» **INPUT DATA**:
════════════════════
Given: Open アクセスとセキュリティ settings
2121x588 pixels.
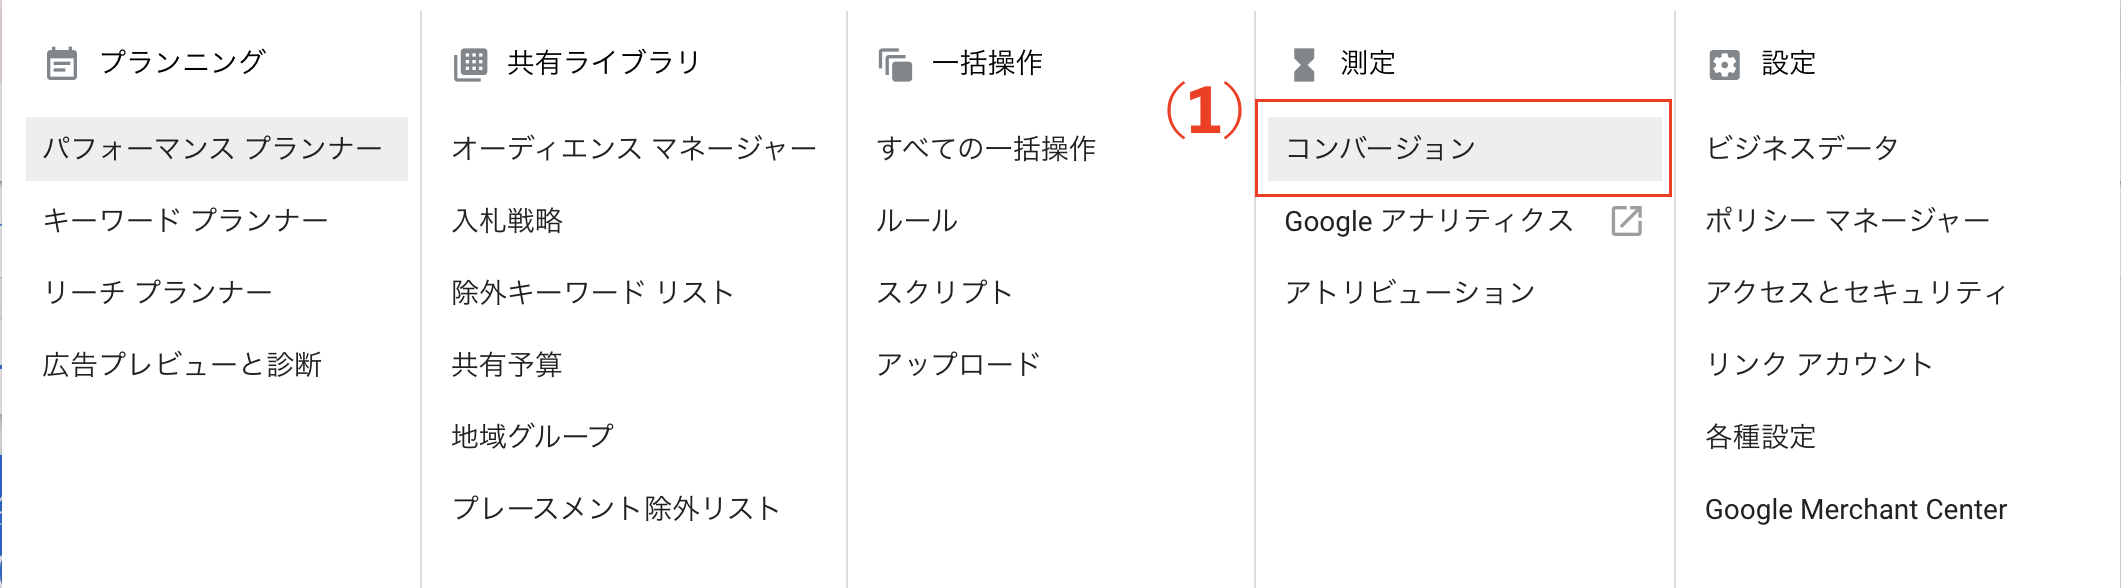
════════════════════
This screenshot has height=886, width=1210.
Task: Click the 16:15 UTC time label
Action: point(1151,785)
════════════════════
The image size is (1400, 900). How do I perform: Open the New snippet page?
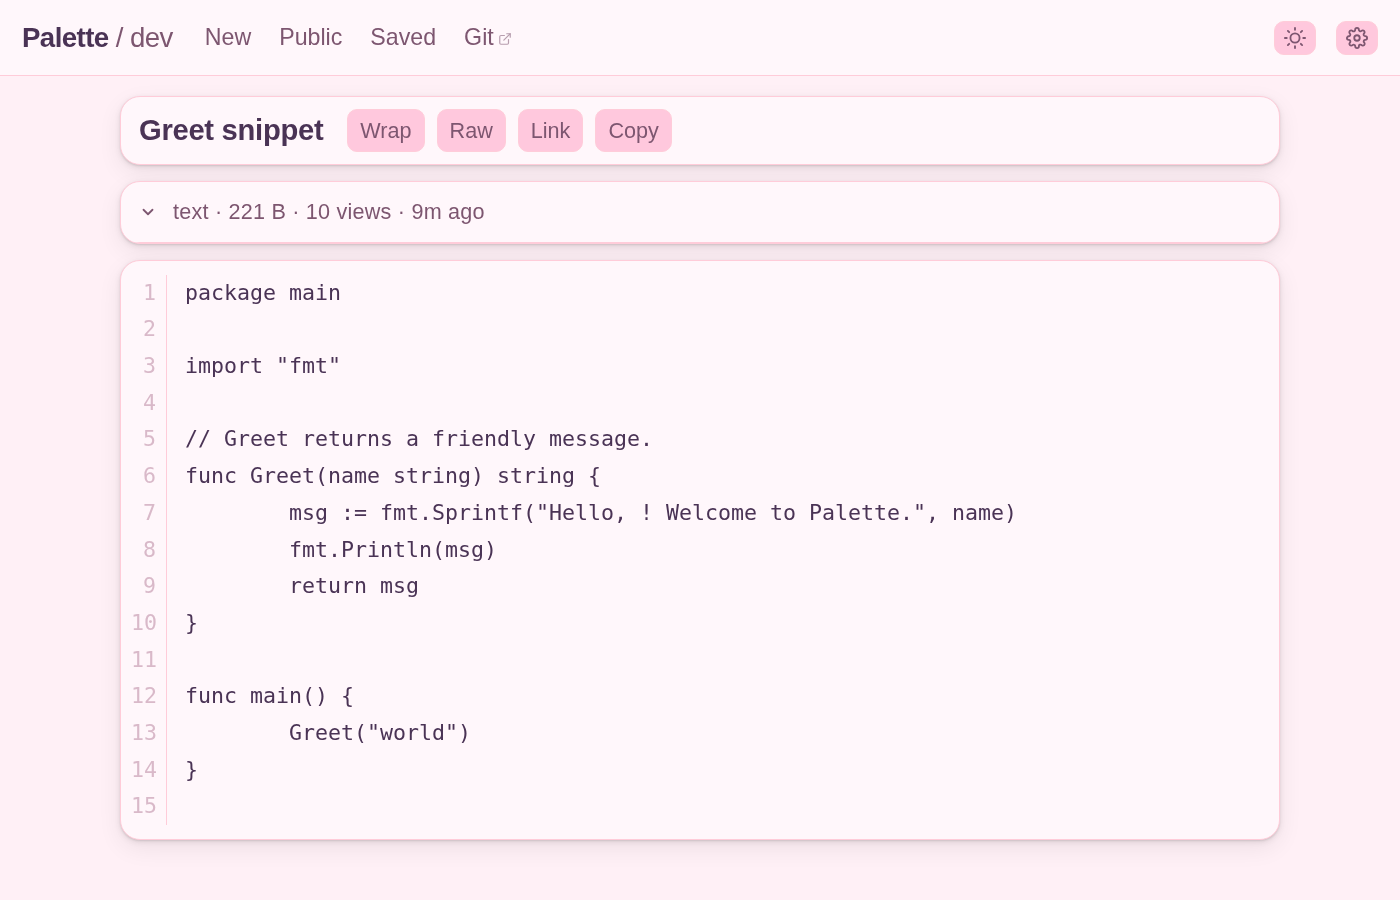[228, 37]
════════════════════
» **WHAT YOU SHOULD DO**: Print, without alteration, only the lines above between the one holding "Given: Open アクセスとセキュリティ settings" and the one holding "2121x588 pixels.", inclusive.

» **RESPONSE TO THIS TASK**:
Given: Open アクセスとセキュリティ settings
2121x588 pixels.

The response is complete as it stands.